161. Inhibition of indoleamine 2,3-dioxygenase prevents amyloid-beta-induced neuropsychiatric-like behaviors in mice

Abstract

Neuropsychiatric disorders, such as depression and anxiety are the most prevalent comorbidities of Alzheimer’s disease (AD), accelerating cognitive decline and impairing quality-of-life. Post-mortem analysis of brain tissue from AD patients has revealed increased proinflammatory cytokines, indicative of chronic neuroimmune activation, possibly due to AD-related pathology. Recent data has shown that activation of the immune system can precipitate neuropsychiatric symptoms, which may be mediated through the tryptophan metabolizing enzyme, indoleamine 2,3-dioxygenase (IDO). We sought to determine if central amyloid-beta (1–42) administration caused neuroimmune activation and subsequent IDO-dependent neuropsychiatric-like behaviors.
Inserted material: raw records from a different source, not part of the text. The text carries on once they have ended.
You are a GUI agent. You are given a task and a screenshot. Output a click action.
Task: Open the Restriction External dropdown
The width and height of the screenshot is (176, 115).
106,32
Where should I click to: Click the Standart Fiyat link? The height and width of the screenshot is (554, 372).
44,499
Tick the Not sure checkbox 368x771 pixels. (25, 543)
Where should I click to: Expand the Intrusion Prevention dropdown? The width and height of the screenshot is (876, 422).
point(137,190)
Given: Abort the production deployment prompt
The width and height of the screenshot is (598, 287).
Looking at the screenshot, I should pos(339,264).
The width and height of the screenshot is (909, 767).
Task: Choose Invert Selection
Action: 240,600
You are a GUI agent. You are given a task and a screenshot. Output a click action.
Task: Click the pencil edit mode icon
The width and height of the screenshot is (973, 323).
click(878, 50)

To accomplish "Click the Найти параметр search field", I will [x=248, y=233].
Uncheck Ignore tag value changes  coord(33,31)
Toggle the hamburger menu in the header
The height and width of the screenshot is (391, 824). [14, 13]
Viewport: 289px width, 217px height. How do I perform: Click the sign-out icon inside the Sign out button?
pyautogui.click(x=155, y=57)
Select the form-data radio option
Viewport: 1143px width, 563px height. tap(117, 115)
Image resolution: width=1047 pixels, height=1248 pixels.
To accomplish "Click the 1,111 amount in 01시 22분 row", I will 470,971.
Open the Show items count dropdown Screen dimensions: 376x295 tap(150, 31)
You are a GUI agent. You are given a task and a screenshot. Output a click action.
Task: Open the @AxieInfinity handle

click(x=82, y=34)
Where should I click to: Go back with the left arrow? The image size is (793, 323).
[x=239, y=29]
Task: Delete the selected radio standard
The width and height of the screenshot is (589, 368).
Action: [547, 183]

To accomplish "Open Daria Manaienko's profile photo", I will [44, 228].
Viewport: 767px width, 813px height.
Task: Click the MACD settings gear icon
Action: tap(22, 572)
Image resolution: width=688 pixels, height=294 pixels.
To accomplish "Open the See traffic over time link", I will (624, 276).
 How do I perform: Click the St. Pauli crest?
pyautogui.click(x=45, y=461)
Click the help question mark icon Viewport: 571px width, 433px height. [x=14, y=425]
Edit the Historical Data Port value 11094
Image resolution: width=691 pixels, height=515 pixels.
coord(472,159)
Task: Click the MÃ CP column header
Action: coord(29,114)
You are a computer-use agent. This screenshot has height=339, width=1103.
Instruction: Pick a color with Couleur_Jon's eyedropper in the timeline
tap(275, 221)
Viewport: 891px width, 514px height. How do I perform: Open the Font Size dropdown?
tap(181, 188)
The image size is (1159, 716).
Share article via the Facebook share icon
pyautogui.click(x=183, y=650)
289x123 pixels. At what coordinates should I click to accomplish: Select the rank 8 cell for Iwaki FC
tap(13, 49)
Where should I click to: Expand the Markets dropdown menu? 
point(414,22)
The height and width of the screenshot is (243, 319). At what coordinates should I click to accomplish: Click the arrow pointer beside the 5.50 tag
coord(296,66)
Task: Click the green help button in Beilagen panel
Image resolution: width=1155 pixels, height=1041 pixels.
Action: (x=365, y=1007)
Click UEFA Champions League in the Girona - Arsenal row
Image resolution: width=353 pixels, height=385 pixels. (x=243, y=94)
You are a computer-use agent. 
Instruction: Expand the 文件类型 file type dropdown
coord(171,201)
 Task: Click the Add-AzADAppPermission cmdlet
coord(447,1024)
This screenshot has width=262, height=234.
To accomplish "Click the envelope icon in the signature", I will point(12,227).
Male C57BL/J6 mice received a single intracerebroventricular injection of amyloid-beta (1–42) (400 pmol/1μL) or vehicle. Sucrose preference was measured 3 days post-injection, while open field activity and behavior during the forced swim test were measured 7 days post-injections. Amyloid-beta (1–42) or vehicle was also administered to IDO deficient mice (IDO−/−) or mice pretreated with a competitive IDO inhibitor (1-methyltryptophan, 1-MT). In control mice, amyloid-beta (1–42) administration triggered an increase in depressive- and anxiety-like behaviors, characterized by a reduction in sucrose preference, decreased open field central time, increased open field thigmotaxis, and increased immobility during the forced swim test. These neuropsychiatric-like behaviors did not develop in response to amyloid-beta (1–42) administration after 1-MT pretreatment or in IDO−/− mice. Together, these data suggest IDO may play an important role in mediating AD-related neuropsychiatric disorders.